Work to complete: Which lines in the records below hold the word "computer"? Copy each of them.

Data section:
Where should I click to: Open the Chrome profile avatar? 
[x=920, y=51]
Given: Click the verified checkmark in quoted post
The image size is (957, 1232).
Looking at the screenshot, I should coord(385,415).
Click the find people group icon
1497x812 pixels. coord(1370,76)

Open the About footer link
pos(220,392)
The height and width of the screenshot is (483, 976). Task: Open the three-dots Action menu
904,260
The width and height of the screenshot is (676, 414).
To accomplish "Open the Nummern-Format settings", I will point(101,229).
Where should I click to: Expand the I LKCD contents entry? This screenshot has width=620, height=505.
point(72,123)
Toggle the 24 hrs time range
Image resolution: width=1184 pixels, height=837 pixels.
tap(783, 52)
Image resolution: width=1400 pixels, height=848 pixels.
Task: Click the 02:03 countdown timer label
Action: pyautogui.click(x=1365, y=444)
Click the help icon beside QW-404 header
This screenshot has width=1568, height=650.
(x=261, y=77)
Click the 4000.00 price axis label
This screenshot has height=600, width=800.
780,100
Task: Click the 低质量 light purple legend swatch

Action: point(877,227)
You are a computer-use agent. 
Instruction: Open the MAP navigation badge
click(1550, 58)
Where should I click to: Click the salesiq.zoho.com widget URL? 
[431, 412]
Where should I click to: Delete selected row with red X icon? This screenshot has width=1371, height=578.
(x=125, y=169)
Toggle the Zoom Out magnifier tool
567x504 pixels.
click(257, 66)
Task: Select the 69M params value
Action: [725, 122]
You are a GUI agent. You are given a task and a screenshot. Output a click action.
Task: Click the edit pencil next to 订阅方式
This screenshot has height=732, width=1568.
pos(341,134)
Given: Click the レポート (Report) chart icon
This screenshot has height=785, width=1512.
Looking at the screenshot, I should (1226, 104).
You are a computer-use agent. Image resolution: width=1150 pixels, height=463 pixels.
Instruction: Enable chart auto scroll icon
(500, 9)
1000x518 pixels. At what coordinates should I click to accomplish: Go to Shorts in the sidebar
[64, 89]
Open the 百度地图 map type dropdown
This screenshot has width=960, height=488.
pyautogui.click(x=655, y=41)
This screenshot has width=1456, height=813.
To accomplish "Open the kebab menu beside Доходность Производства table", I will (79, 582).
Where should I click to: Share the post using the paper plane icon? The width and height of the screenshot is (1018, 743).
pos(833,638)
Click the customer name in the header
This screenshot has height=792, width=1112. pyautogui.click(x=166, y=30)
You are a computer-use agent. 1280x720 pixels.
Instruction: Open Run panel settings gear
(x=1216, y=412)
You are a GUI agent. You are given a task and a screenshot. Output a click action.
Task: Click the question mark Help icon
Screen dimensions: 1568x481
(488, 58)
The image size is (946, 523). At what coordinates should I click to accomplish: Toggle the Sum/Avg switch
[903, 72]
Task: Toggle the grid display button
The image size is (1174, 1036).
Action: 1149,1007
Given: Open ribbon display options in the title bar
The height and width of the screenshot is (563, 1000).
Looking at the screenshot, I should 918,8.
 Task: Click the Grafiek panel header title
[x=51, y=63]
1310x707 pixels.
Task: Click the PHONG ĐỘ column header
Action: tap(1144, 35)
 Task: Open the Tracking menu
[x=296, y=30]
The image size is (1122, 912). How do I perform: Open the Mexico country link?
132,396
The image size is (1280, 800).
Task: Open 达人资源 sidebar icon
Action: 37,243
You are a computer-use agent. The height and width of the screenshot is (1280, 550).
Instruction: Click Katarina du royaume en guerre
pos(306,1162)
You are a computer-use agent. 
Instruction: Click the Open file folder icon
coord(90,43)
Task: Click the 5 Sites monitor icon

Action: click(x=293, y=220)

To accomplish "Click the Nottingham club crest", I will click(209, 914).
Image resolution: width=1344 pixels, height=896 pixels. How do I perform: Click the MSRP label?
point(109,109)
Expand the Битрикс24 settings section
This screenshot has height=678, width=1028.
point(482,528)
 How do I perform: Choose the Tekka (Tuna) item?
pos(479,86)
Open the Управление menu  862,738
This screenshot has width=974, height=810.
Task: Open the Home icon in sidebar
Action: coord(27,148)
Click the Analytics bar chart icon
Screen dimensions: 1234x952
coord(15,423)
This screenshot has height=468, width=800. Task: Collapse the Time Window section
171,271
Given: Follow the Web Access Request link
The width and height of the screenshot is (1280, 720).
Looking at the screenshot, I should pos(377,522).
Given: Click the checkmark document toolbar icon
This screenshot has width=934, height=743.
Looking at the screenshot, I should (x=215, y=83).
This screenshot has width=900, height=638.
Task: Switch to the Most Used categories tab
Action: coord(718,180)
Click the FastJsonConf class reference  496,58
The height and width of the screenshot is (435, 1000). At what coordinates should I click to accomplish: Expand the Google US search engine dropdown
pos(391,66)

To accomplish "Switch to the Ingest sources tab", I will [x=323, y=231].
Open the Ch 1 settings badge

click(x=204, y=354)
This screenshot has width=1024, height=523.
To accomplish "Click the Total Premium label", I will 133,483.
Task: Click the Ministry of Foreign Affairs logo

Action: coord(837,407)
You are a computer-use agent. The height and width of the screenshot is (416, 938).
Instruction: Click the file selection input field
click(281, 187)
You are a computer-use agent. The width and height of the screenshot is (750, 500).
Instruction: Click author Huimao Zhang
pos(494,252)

Task response:
You are a computer-use agent. 
You are a computer-use agent. Image resolution: width=1150 pixels, height=463 pixels.
You are a computer-use agent. 1280x720 pixels.
You are a computer-use agent. The height and width of the screenshot is (1280, 550).
You are a computer-use agent. 
You are a computer-use agent. The height and width of the screenshot is (416, 938).
You are a computer-use agent. The width and height of the screenshot is (750, 500).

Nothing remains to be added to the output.